[Items from a dataset]
- - -

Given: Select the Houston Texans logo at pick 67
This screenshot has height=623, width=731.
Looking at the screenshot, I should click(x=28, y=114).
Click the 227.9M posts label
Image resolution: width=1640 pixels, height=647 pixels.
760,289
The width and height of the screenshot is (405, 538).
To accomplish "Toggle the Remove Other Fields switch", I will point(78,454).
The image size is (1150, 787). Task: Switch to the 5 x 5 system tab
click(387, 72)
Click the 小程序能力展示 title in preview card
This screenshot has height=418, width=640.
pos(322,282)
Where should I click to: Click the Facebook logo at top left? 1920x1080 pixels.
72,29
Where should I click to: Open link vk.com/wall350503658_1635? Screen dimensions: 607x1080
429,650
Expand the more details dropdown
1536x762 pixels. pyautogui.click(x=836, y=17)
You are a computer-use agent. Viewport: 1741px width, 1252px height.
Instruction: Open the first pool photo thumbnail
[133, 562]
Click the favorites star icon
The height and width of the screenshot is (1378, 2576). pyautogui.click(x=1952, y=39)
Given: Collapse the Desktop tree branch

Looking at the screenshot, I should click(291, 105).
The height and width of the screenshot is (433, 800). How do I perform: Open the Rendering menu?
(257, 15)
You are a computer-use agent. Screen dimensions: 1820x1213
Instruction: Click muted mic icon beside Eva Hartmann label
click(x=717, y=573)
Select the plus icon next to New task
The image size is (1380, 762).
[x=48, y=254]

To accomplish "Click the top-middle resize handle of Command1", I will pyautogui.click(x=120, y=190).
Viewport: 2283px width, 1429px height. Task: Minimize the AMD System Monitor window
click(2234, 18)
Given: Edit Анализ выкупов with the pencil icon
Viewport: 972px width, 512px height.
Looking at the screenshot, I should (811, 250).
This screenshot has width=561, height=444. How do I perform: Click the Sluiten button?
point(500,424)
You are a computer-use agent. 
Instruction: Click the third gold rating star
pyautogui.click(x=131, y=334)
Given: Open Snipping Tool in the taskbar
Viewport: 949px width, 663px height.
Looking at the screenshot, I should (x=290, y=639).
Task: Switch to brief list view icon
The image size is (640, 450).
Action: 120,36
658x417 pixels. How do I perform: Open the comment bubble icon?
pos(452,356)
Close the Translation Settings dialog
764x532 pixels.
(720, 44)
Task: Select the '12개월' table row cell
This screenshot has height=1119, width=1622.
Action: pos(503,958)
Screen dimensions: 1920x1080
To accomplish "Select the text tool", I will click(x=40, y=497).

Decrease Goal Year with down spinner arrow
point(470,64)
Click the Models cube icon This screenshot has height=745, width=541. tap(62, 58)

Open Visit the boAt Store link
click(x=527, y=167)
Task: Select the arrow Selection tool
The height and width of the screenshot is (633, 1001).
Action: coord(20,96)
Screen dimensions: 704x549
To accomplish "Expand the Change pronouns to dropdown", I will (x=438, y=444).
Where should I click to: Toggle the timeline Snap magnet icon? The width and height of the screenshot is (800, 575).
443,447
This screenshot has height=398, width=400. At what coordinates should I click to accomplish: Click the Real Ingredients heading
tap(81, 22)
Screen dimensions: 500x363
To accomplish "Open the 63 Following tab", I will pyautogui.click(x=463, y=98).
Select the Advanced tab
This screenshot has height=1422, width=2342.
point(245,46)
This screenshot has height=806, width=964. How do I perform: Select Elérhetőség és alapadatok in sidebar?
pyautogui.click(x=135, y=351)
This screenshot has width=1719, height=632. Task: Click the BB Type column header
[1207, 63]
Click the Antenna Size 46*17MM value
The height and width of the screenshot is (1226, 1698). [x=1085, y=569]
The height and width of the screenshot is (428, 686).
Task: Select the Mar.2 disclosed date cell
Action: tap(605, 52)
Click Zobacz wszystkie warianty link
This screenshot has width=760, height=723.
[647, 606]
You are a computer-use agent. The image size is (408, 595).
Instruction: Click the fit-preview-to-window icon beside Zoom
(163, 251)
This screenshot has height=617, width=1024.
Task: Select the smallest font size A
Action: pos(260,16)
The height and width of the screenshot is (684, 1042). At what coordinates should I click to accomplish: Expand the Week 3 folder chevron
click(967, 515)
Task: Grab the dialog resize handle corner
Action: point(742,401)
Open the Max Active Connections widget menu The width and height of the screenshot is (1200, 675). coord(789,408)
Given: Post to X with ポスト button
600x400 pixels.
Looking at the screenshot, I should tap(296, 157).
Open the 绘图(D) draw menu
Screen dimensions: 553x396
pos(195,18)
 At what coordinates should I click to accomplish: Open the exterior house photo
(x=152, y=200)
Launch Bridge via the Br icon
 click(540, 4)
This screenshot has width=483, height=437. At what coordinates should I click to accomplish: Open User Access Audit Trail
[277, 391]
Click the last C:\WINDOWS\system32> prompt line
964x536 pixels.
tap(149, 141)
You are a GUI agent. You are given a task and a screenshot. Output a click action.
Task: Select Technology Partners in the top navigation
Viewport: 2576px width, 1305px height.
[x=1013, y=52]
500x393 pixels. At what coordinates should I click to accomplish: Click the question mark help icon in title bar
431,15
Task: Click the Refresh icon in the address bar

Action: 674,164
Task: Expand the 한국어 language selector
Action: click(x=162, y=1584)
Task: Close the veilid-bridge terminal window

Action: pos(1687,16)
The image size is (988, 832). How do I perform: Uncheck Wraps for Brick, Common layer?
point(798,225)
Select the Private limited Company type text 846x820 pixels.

- - -

What is needed:
List each line of the material above that contains the string "title", treating uppercase and lowercase letters as different.

Written response:
Click the 小程序能力展示 title in preview card
500x393 pixels. At what coordinates should I click to accomplish: Click the question mark help icon in title bar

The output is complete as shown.